Guest Author - Rowena Vnuk
Hearing loss is often considered a hidden disability. Yet people who know the habits of hearing-impaired people are likely to recognise it within seconds! Unfortunately, one in five Australians has a hearing loss of varying degrees, representing over four million people . This means you are likely to come across a person with a hearing loss on a daily basis, whether this is a chance meeting on the bus or train, at the local supermarket, at work or at a get-together with family or friends.
What can you do when you think someone has a hearing loss? Recognising hearing loss in others is important. Especially so given that hearing-impaired people regularly experience misunderstanding and, over time, this becomes very depressing for them. There is a definite need (for both people who have good hearing and those who do not have good hearing) to become more aware of the signs of hearing loss so that strategies can be used to improve communication.
First of all remember that one hearing-impaired person may have a different experience of hearing loss to that of another. This depends on how much hearing is lost and also what type of loss they have. Finally, but not least, some people deny they have a hearing loss. There are two reasons for this. The first is because some people have lost their hearing over a long period of time and do not realise how bad it is. And second, others deny it for social reasons: they abhor the idea they may be deaf or hard of hearing. In addition, while other people acknowledge they do have a loss, they may not be happy to talk about it.

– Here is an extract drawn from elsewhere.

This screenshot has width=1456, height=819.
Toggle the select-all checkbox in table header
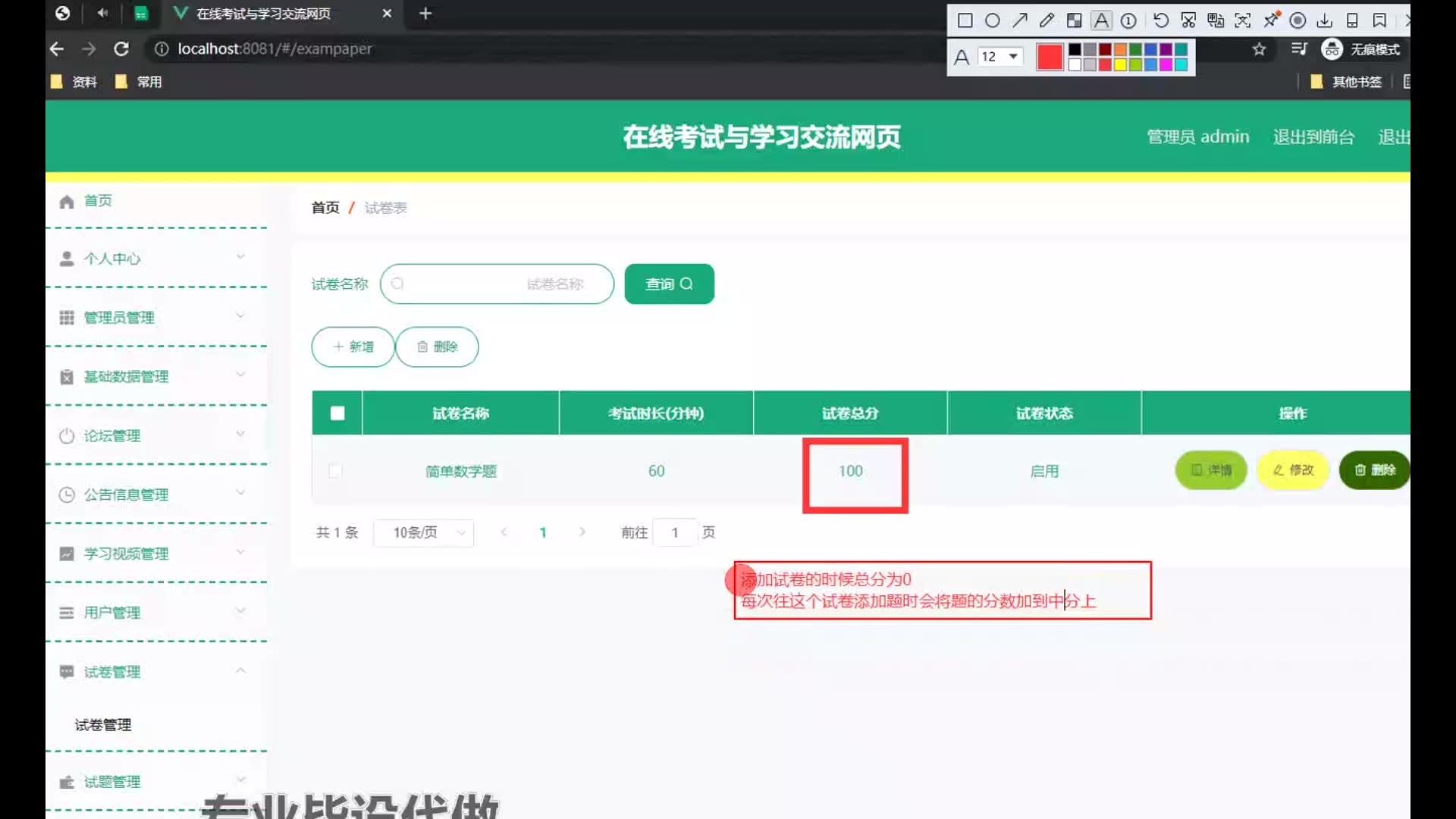[337, 413]
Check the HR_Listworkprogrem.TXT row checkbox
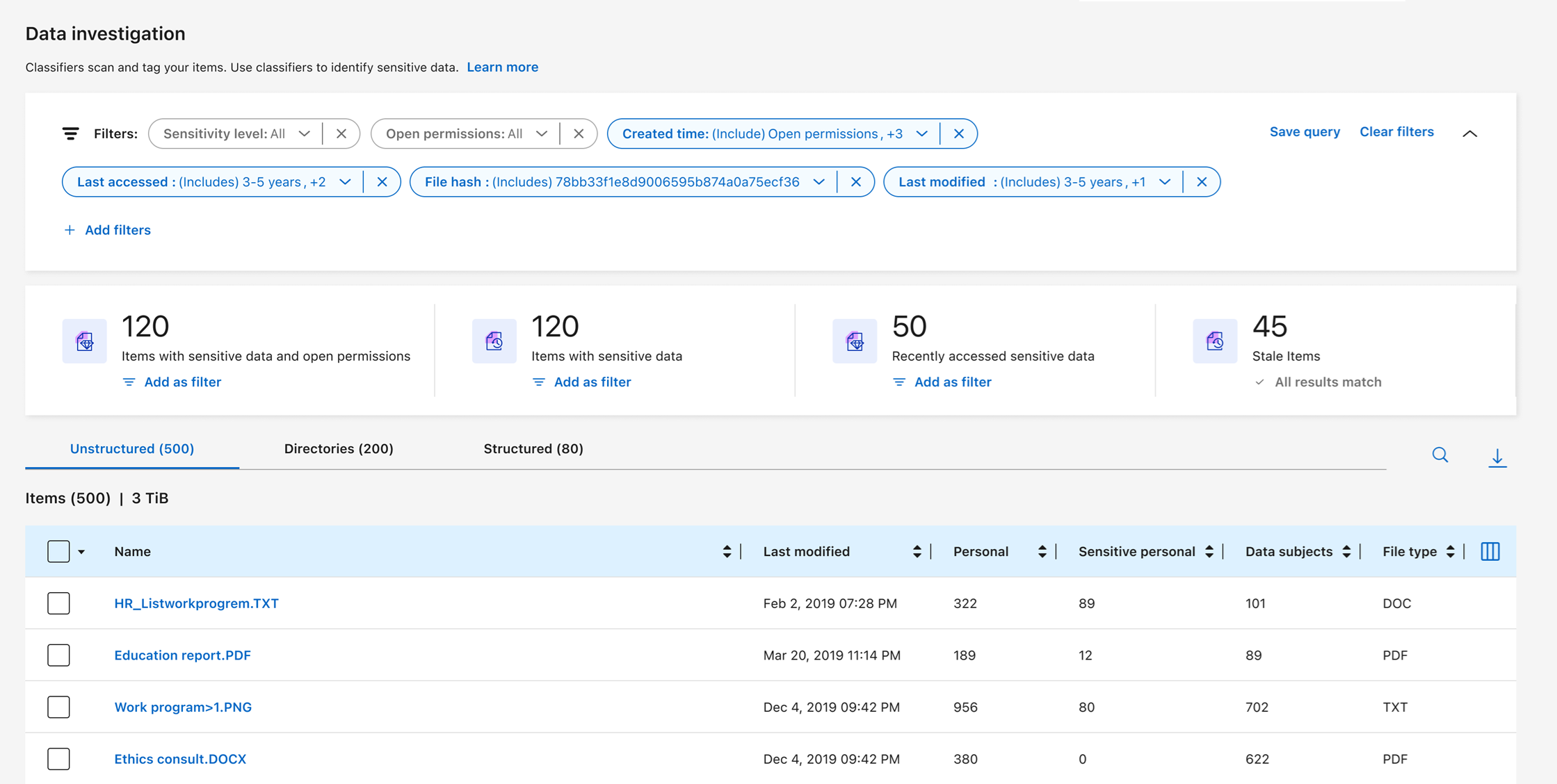Viewport: 1557px width, 784px height. 58,603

So, what can you do to manage communication with a person who shows signs of a hearing loss? First of all, identify whether there is a communication problem and then establish ways of helping them to understand you better, such as changing the environment in some way. For instance, a person with a hearing loss may:
• not hear you talk, particularly if you are behind them in a queue or walking behind (or beside) them
• answer the wrong question or talk about something which seems inappropriate to the conversation
• ask you to repeat what you say
• want to look at your face all the time
• ‘hog’ the conversation and not let you have a chance to say anything
They may also:
• prefer to speak to you from one side while walking with you (as one ear may be better at hearing speech sounds than the other)
• ask you to move to a quieter place so they can hear you
• want to look at your lips rather than your face
• be very quiet and not want to talk much, particularly in a noisy place
• withdraw from socialising with people in general
• have difficulties using the telephone or mobile phone
• may not hear the doorbell
• shout when conversing
• turn up the TV volume
• complain that people talk too fast or mumble
• complain they have ringing sounds in their ears
People with a hearing loss may or may not be wearing hearing aids and they could have a cochlear implant or a Baha. Sometimes these devices can be seen in one or both ears, particularly if they have short hair. But more often than not these devices are not visible.
What can you do to help communications when you think you have met someone with a hearing loss? You could do what they ask, such as:
• move to a place where they can see your face
• reduce background noise where possible, such as turning off the radio or TV, or moving to a quieter place with them
• stop talking when there is more than one person speaking at the same time
• repeat the whole sentence—particularly the first few words.
Hearing-impaired people often feel frustrated when communicating with others, and may suffer social problems if people become irritated and impatient with them. Learning to recognise hearing loss, particularly in chance meetings and being ready to help where you can, is a positive and compassionate way of dealing with hearing-impaired people and will lead to a better quality of life for both you and them, be it at work, at home or at play.
Recommended further reading:
Kaplan, H., Bally, I., Garretson, C. (1997). Speechreading (2nd edition), Washington D.C, Gallaudet University Press (This book helps explain speechreading and lipreading as communication tools among hearing-impaired or deaf people. It also explains breakdowns in the communication process and what to do about it).